Chronic inflammatory disorders, including various autoimmune diseases and allergies, put a significant burden on our societies. As these conditions stem from a breach in immune tolerance, immune modulation could provide novel avenues for disease prevention or cure. Dendritic cells (DCs) are specialized immune cells that can effectively induce the development of regulatory T cells (Tregs), critical adaptive immune cells for dampening inflammation. Both active metabolites of vitamin D3 (VD3) and retinoic acid (RA) can induce tolerogenic DCs, subsequently fostering a Treg response in vitro. Nanocarriers, such as liposomes or plant-based bioparticles, can be used to combine VD3 or RA with autoantigens or allergens and target these factors simultaneously to DCs in tissue to achieve disease-specific tolerance in vivo. In this thesis, we embarked upon developing a nanocarrier-based vaccine product for future in vivo modulation of DCs. We established negatively charged liposomes as most suitable for administering adjuvants to DCs.
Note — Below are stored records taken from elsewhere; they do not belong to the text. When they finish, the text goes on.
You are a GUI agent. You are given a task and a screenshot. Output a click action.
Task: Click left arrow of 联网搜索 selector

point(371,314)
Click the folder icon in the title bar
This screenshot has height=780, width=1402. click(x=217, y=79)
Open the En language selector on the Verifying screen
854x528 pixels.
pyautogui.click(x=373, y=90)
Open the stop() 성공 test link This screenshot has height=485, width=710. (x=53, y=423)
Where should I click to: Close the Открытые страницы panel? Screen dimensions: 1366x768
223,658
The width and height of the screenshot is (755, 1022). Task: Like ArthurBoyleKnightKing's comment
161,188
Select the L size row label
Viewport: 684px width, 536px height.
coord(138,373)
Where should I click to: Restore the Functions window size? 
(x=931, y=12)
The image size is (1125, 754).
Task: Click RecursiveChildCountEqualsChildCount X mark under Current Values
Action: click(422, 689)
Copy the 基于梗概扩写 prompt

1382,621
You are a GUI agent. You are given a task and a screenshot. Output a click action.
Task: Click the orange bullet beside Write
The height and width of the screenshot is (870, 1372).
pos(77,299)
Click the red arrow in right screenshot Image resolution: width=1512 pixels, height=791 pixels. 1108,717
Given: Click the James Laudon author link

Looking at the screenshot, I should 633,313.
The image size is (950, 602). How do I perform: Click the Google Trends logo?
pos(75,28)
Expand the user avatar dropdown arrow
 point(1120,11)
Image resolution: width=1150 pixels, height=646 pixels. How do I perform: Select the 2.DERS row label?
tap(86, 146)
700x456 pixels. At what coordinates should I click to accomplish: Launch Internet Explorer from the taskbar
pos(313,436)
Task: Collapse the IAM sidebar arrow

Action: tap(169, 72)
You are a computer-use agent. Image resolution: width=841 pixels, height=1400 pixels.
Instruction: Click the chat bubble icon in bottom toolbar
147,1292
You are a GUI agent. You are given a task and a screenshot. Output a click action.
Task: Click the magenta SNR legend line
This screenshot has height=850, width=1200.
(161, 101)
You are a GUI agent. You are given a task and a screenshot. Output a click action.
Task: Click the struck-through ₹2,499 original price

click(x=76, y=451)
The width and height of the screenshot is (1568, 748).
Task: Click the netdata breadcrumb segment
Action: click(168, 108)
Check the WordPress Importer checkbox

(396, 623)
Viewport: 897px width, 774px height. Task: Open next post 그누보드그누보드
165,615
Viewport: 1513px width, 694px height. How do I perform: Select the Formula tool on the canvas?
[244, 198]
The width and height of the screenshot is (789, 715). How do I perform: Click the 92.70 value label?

We found that various subsets of DCs treated with VD3 or RA, in soluble or liposome-loaded form, induced the development of CD4+ but also CD8+ Tregs in vitro. Furthermore, we established an activating yet hypo-allergenic effect of peanut allergen-loaded bioparticles on DCs. Finally, we present a randomized controlled phase I clinical trial examining the peripheral immune effect of subcutaneous VD3 administration in birch pollen allergic patients. Thus, this thesis encompasses the first steps toward a putative DC-targeted vaccine treating chronic inflammation.